Single by Black Veil Brides

from the album Wretched and Divine: The Story of the Wild Ones
- Released: October 31, 2012
- Recorded: May–September 2012
- Genre: Heavy metal
- Length: 3:48
- Label: Lava/Universal Republic
- Songwriter: Black Veil Brides

Black Veil Brides singles chronology
| "Rebel Love Song" (2011) | "In the End" (2012) | "Heart of Fire" (2014) |

= In the End (Black Veil Brides song) =

"In the End" is a song by American rock band Black Veil Brides, from their third studio album, Wretched and Divine: The Story of the Wild Ones.
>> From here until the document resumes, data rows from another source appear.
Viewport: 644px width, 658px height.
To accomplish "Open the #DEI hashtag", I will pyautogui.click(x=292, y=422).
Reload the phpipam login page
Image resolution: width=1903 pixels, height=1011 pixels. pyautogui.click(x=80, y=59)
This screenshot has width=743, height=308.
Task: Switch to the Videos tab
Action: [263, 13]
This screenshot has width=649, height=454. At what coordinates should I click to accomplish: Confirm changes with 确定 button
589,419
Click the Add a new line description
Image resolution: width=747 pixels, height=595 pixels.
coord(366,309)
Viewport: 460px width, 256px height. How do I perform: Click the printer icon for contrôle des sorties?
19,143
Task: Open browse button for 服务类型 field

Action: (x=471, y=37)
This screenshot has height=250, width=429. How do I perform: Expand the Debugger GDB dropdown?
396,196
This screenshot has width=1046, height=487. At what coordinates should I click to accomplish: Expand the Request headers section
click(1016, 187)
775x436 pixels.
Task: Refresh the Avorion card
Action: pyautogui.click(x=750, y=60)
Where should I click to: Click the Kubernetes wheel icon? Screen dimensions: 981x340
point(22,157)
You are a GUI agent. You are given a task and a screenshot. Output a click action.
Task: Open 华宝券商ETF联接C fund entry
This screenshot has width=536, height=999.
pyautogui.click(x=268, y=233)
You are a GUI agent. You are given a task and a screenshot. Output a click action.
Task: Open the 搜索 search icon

The song was released on October 31, 2012, as the first single from Wretched and Divine, and is Black Veil Brides' sixth single. It was released on the same date as the availability for pre-order purchases for the entire album. The song peaked at number 39 on the Billboard Rock Songs chart and remained on the charts for two weeks. "In the End" was featured as a bonus track on the compilation album Now That's What I Call Music! 45. It was also one of the two themes for the 2012 WWE Hell in a Cell pay-per-view event. The song also appears in the video games Guitar Hero Live and NHL 14. The band received Revolver's 2013 Golden Gods Award for Best New Song for "In the End." The song was written after the death of Black Veil Brides' lead vocalist Andy Biersack's grandfather.

== Background ==
The inspiration for this song was the death of Andy Biersack's grandfather. In an interview with Kerrang! magazine Andy Biersack said the following: "I was very close to him. Every day after school, I would go to his house and talk. (During the funeral) people were talking about my grandfather go into Heaven, and how wonderful person he was. I started to think about what heaven is... I hope I'm wrong, and I hope he is in the clouds, but on a personal level, I was thinking of the importance this person had to all these people at the church. If nothing else, Heaven is a legacy that you leave with the people around you. If there was a place that is Heaven, that's wonderful. But people telling the story of your life after you've lived it, those are the people who create that afterlife you have and continue this legacy."

== Music video ==
Black Veil Brides released a music video for the song through YouTube on December 12, 2012. The music video features the band playing in different places that were used in their feature film, "Legion of the Black". Andy Biersack described the video as "a trailer" to the movie. The band plays on a salt lake bed, a church, and an abandoned oil factory.

== Track listing ==
- CD single

| No. | Title | Length |
|---|---|---|
| 1. | "In the End" | 3:48 |
| 2. | "Heart Of Fire" | 4:21 |
| Total length: |  | 8:09 |

== Personnel ==
- Black Veil Brides
- Andy Biersack – lead vocals
- Jake Pitts – lead guitar
- Jinxx – rhythm guitar, violin, cello, backing vocals
- Ashley Purdy – bass, backing vocals
- Christian "CC" Coma – drums
- Production
- Patrick Fogarty - director

The song was also available on Guitar Hero Live as one of the 200 online launch song titles, along with the song Fallen Angels from the band's second album Set the World on Fire. In addition, a live version of the song from the band's Alive and Burning concert DVD was available in this game as DLC.

==Charts==

===Weekly charts===

Weekly chart performance for "In the End"
| Chart (2012–2013) | Peak position |
|---|---|
| UK Rock & Metal (OCC) | 4 |
| US Hot Rock & Alternative Songs (Billboard) | 39 |
| US Rock Airplay (Billboard) | 35 |

===Year-end charts===

Year-end chart performance for "In the End"
| Chart (2013) | Position |
|---|---|
| US Hot Rock Songs (Billboard) | 82 |

==Certifications==

Certifications for "In the End"
| Region | Certification | Certified units/sales |
| Brazil (Pro-Música Brasil) | Gold | 30,000^{‡} |
| United Kingdom (BPI) | Silver | 200,000^{‡} |
| United States (RIAA) | Platinum | 1,000,000^{‡} |
^{‡} Sales+streaming figures based on certification alone.